The current discourse online suggesting that Drake, for all these years, has been a covert culture vulture feels thin at best. Nobody, not even Drake’s biggest fans, has ever been under the impression that he was actually a “tough guy.” Just like no one with any sense thinks Future is a raging drug addict. Drake’s last album carried the perhaps-unintentional acronym “Fat D,” and the record before that was called Her Loss (not to mention his foray into house and electronic music with Honestly, Nevermind). But, OK, sure. Let’s say Kendrick has rightfully put Aubrey in whatever place he should be. Now what?
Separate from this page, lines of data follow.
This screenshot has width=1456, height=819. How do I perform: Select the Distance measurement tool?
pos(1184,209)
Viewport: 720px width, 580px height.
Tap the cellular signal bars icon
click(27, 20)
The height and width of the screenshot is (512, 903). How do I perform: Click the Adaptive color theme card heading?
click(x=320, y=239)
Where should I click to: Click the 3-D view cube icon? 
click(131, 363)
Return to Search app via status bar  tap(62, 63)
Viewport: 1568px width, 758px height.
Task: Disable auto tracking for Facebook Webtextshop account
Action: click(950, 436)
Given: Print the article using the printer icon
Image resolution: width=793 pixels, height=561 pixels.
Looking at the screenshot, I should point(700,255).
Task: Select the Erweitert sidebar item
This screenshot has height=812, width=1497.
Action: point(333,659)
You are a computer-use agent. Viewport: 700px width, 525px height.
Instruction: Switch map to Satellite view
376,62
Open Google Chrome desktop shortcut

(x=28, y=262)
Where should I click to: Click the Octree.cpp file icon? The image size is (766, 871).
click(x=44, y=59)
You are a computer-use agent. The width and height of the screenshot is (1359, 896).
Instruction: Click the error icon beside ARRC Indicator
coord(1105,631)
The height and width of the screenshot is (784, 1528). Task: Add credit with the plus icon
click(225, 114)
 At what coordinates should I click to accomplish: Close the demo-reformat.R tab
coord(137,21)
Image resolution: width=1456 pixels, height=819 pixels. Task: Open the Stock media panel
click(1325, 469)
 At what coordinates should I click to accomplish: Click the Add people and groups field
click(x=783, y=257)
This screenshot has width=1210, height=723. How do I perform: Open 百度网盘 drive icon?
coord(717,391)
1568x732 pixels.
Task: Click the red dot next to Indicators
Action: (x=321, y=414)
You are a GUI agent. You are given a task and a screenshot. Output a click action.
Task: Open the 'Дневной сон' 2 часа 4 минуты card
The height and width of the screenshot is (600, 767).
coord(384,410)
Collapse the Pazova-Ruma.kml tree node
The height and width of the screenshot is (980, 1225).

This whole feud has started to reveal itself to be an ouroboros of attention and social-media commentary more than any actual referendum on two rappers’ abilities, which is why it feels like such a colossal waste of energy, especially now.

Drake was rightfully pilloried for using manipulated AI vocals of Tupac for his overall unnecessary “Taylor Made Freestyle,” but the collective reverence for Pac’s legacy should extend beyond just the use of his voice. During his career, Tupac was engaged in what remains one of the most famous rap beefs of all time. He also became a frequent enemy of those in power thanks to the fact that he was never afraid to speak out against oppression, even as his celebrity rose. Rap fans surely can care about politics and rap beef at the same time. Why can’t rappers do the same?